I often work with artists. From musicians, to stage and theater, illustrators and animators, dancers, choreographers, sculptors, craftsmen, and more. I work with galleries and museums and on occasion collaborate to build exhibits, but most of what I do is with people.
I describe what characterizes an artist as someone who pursues virtuosity of the fundamentals. You can't show up when you want and slack your way off into it. No one will work with you. Often, artists are driven to work harder to compensate for stereotypes, because no one sees the work or effort it takes to create the possibility to do art. It's why I think average people should be asked to perform at the Olympics alongside the athletes- our perception is relative, otherwise parents wouldn't get into fights over little league games.
Loving art can start with finding resonance with people who do art, with the things they do or produce, or with the tools of art.

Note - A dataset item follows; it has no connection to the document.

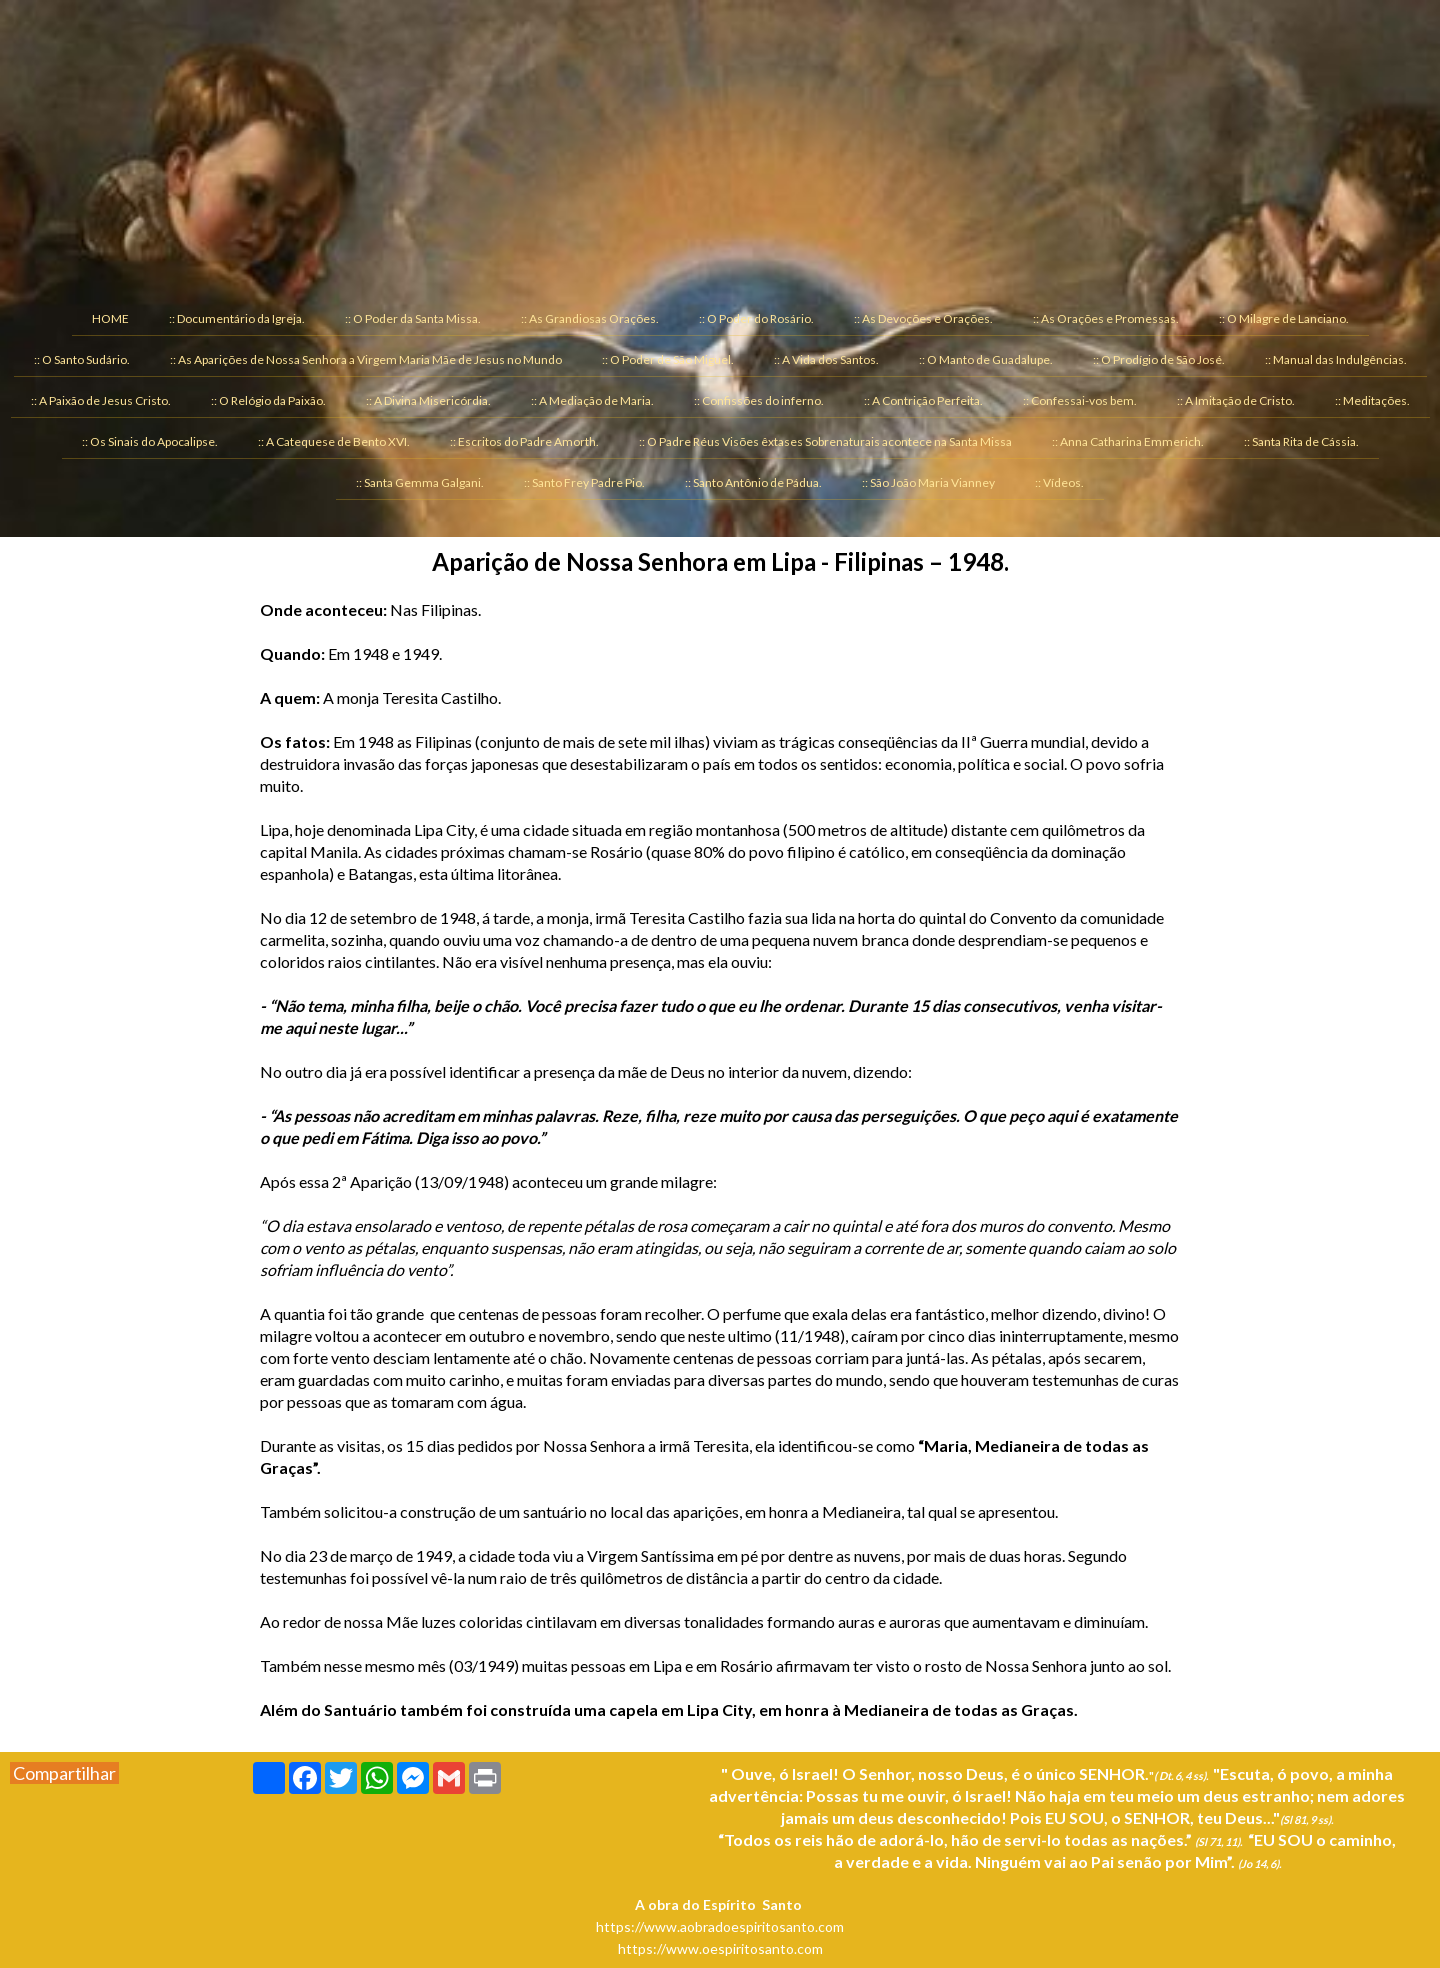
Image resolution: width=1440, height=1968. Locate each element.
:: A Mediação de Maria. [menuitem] (592, 400)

The more you practice it, the more you will be able to appreciate the challenges and rewards of it. Seeing people light up in anticipation to see what comes out of the kiln, the way their hair stands on end when they hear the roar and feel the blast of heat during an iron pour, or discussing a hilariously bad stage reading with the cast makes you feel connected to humanity in a way that looking at oil paintings in a sterile gallery without an art history background and a vested interest in museum studies just can't.
People that have a derisively low opinion of artists are often uncomfortable with being vulnerable. Sometimes, they're too empathetic, and the thought of being up on stage, under the pressure to perform, being a perpetual object of criticism or ridicule is too much for them. They'd rather imagine flighty, spoiled slackers than have to feel through the burdens of familiar uncertainty and failure. Because following every "Anyone could do that" is the unspoken "...but I didn't."
I reckon learning how to love art is a lot of what I’m doing when I’m engaging with art. Maybe loving the feeling of learning to love art… is loving art? It does seem to be the case that people who can’t at least tolerate, if not enjoy, that process, very much do not love art.